• **Problem**
Each line below must be set down exactly; omit any image you find.

[Data items]
....
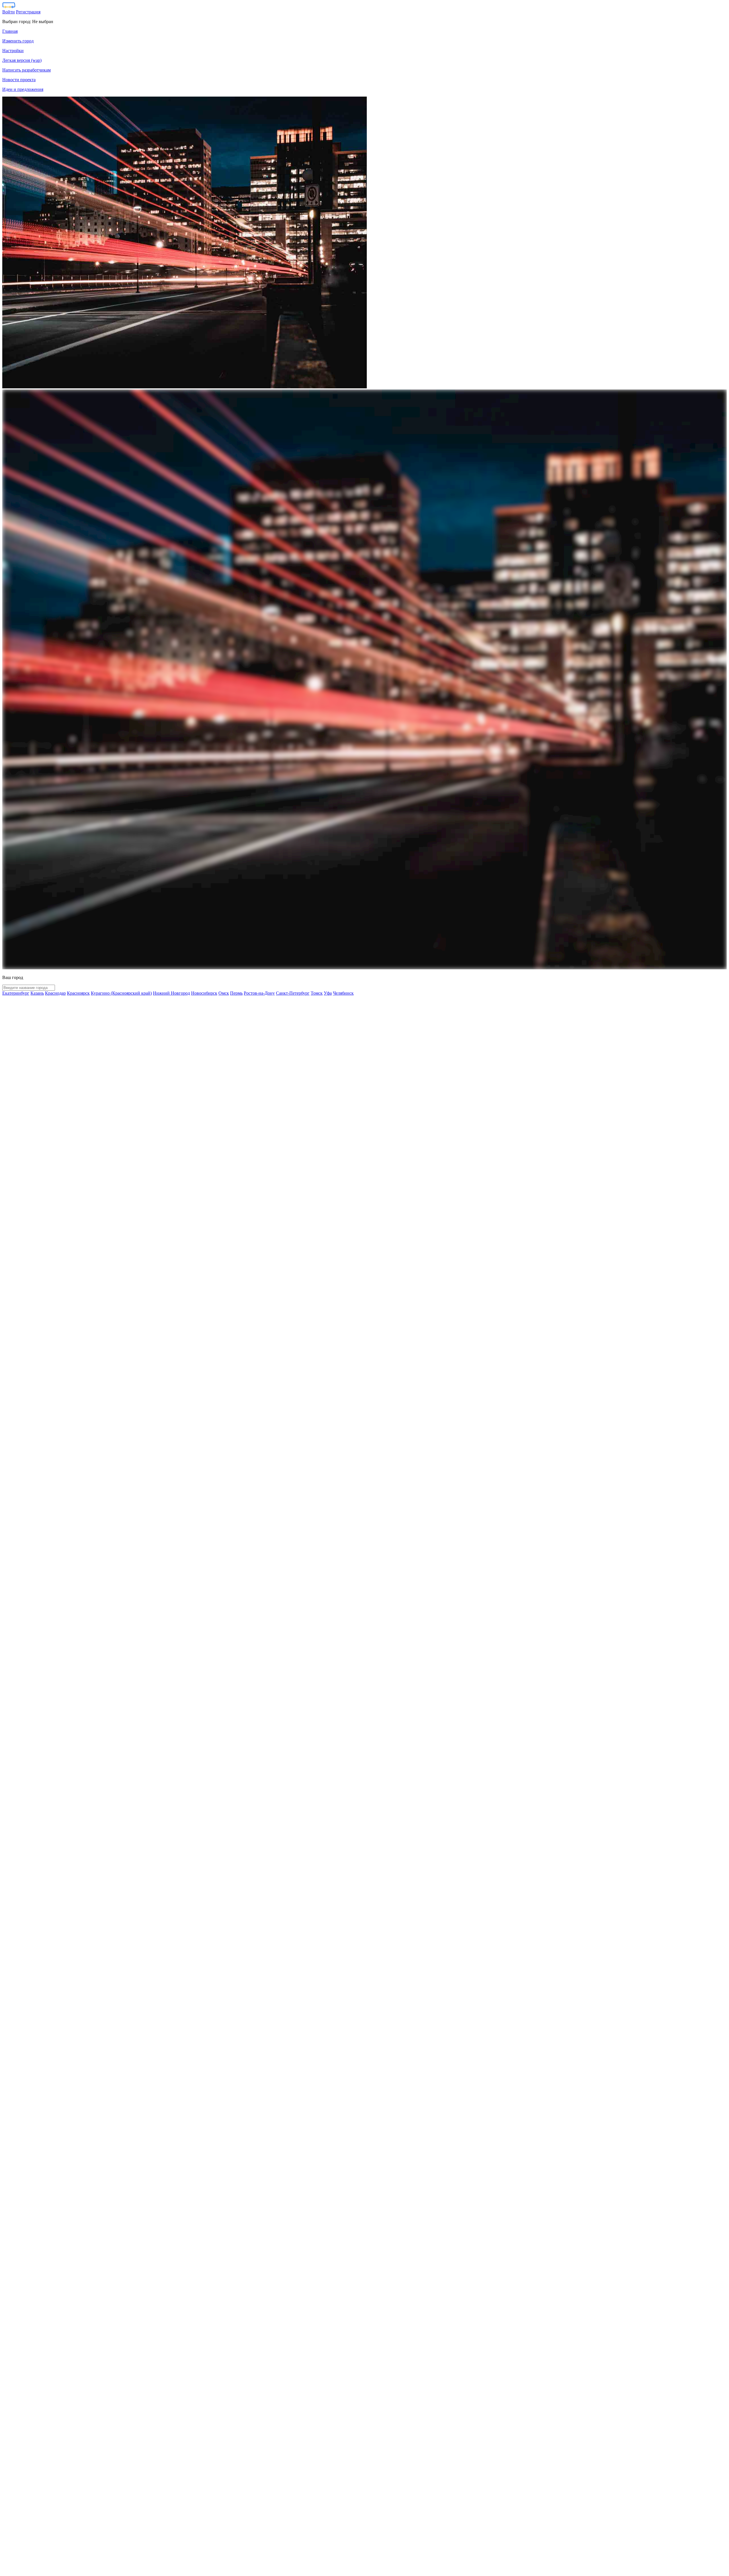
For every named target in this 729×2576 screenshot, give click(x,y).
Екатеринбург (15, 993)
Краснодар (55, 993)
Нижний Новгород (171, 993)
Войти (8, 11)
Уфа (328, 993)
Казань (37, 993)
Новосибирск (204, 993)
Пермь (236, 993)
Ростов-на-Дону (259, 993)
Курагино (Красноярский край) (121, 993)
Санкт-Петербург (293, 993)
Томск (317, 993)
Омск (223, 993)
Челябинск (343, 993)
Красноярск (78, 993)
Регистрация (28, 11)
....
• **Your solution**
For every named target in this 729×2576 screenshot, give click(x,y).
Екатеринбург (15, 993)
Краснодар (55, 993)
Нижний Новгород (171, 993)
Войти (8, 11)
Уфа (328, 993)
Казань (37, 993)
Новосибирск (204, 993)
Пермь (236, 993)
Ростов-на-Дону (259, 993)
Курагино (Красноярский край) (121, 993)
Санкт-Петербург (293, 993)
Томск (317, 993)
Омск (223, 993)
Челябинск (343, 993)
Красноярск (78, 993)
Регистрация (28, 11)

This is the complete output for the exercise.